Basic Science and Pathogenesis.

Background: Patients with Alzheimer's Disease and related dementias associated with the accumulation of pathological tau (tauopathies) in neurons have an increased incidence of epileptic episodes and sub-clinical epileptiform activity. This neuronal hyperexcitability represents some of the earliest changes in patient brains, is associated with more severe symptoms, and presents an opportunity for early therapeutic intervention. Despite these provocative observations, the molecular details of how tau and neuronal excitability are connected in tauopathies remain unknown. Thus, identification of how pathological tau influences neuronal activity will reveal novel neuronal biology, further elucidate the in vivo function of tau, and possibly reveal new therapeutic strategies and targets. We are developing methods for identifying modifiers of neuronal hyperexcitability in tauopathies through functional genomics.

Methods: The calcium integrator CaMPARI2 was incorporated in iPSCs that also constitutively express catalytically dead Cas9 (dCas9) fused to a KRAB transcriptional repressor to inhibit expression of a gene targeted by a sgRNA (CRISPRi). We demonstrated that photoconversion of CaMPARI2 is dependent on neuronal activity, and that it reports the observed differences between neurons carrying a disease-causing mutation in tau and a wild-type isogenic control. iPSCs are differentiated into neurons by overexpression of NGN2 and activity was recorded via CaMPARI2 photoconversion after 3 weeks of maturation. We performed CRISPRi screening on more that 3000 genes, including genes associated with neurodegenerative disease. FACS was used to sort these neurons into two populations: one consisting of the highly active (high CaMPARI2 ratio) neurons and one consisting of sparsely active (low CaMPARI2 ratio) neurons. Frequency of each sgRNA was identified by next-generation sequencing.
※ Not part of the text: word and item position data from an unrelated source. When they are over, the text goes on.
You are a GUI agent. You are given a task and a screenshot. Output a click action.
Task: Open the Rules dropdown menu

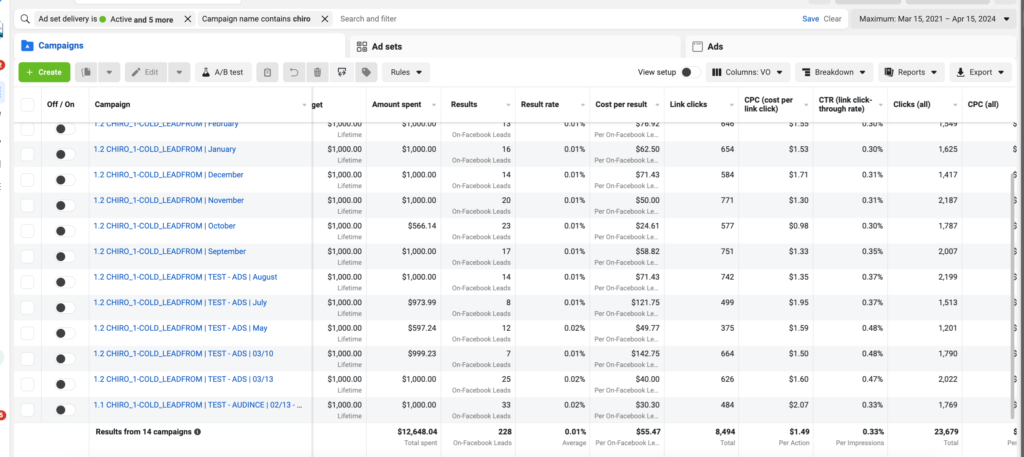coord(406,72)
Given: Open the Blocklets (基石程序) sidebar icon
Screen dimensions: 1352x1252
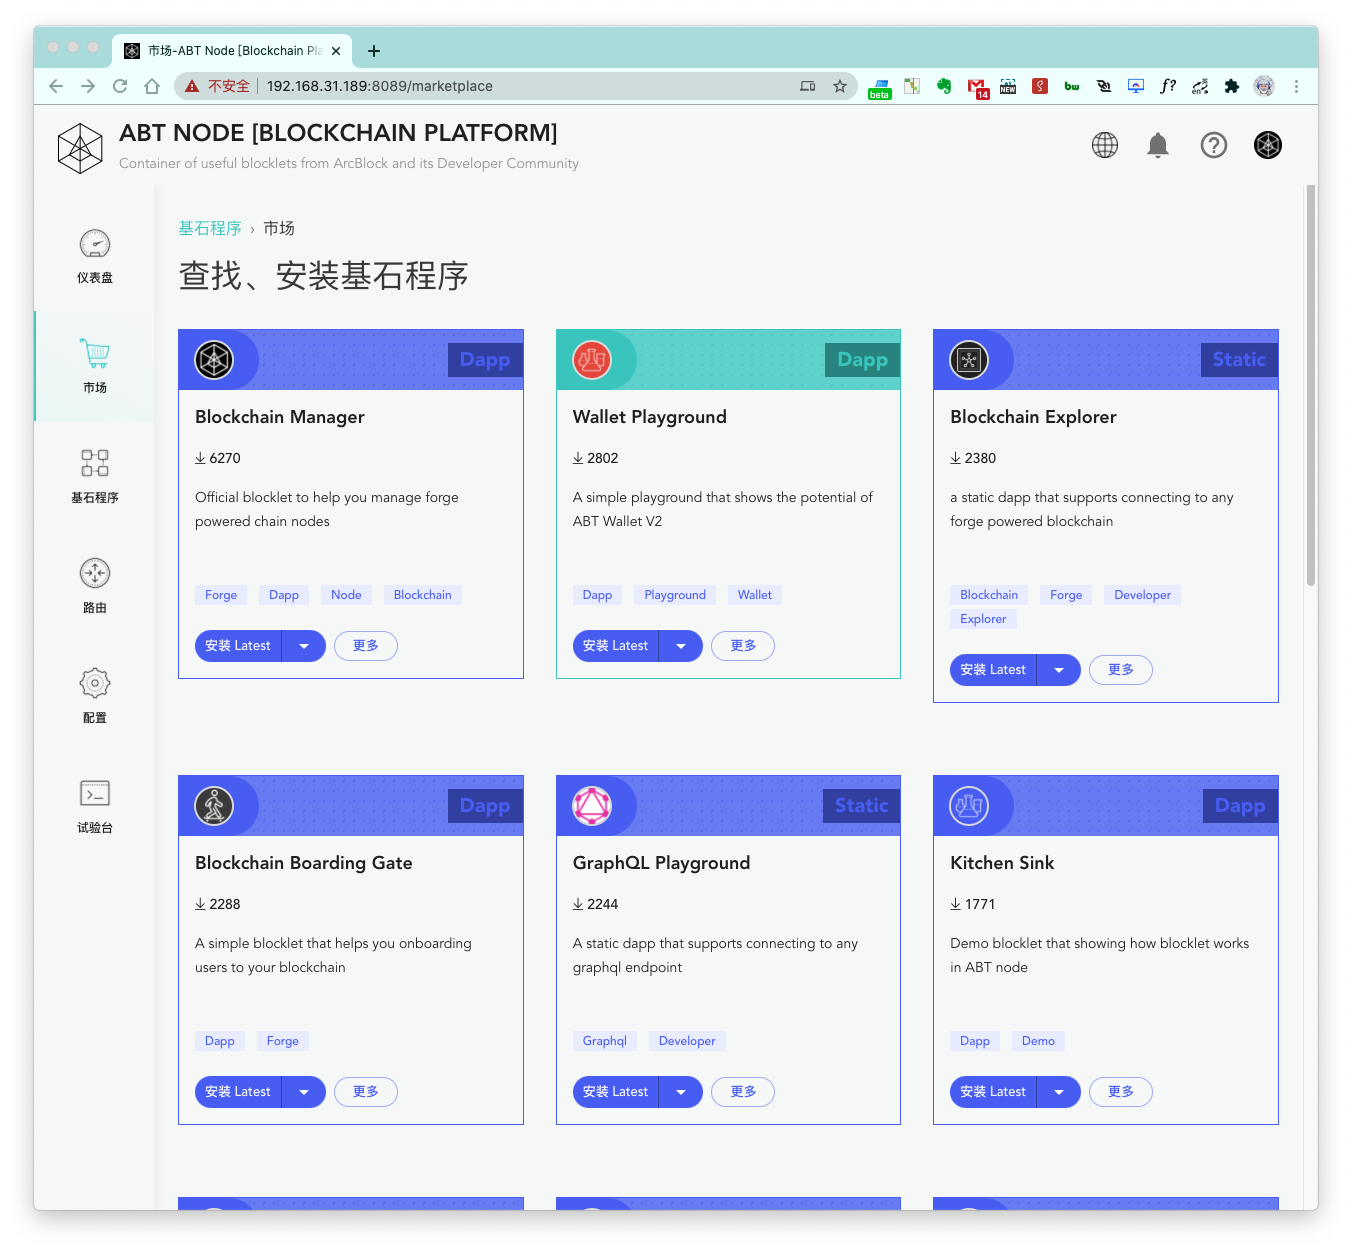Looking at the screenshot, I should click(95, 464).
Result: We have identified genetic modifiers that affect neuronal excitability specifically in WT or tau-mutant neurons, but not the other. Validation of hits by whole-cell electrophysiology recordings indicates that the CaMPARI screen can detect a diversity of mechanisms that impact neuronal excitability. Gene Ontology enrichments implicate mitophagy and metabolism as potential drivers of changes to neuronal excitability.

Conclusion: Functional genomics screens are being developed to identify modifiers of excitability in disease and healthy neurons. Further screening and validation experiments will reveal mechanisms that lead to hyperexcitability in tauopathies and potential targets for therapeutic intervention.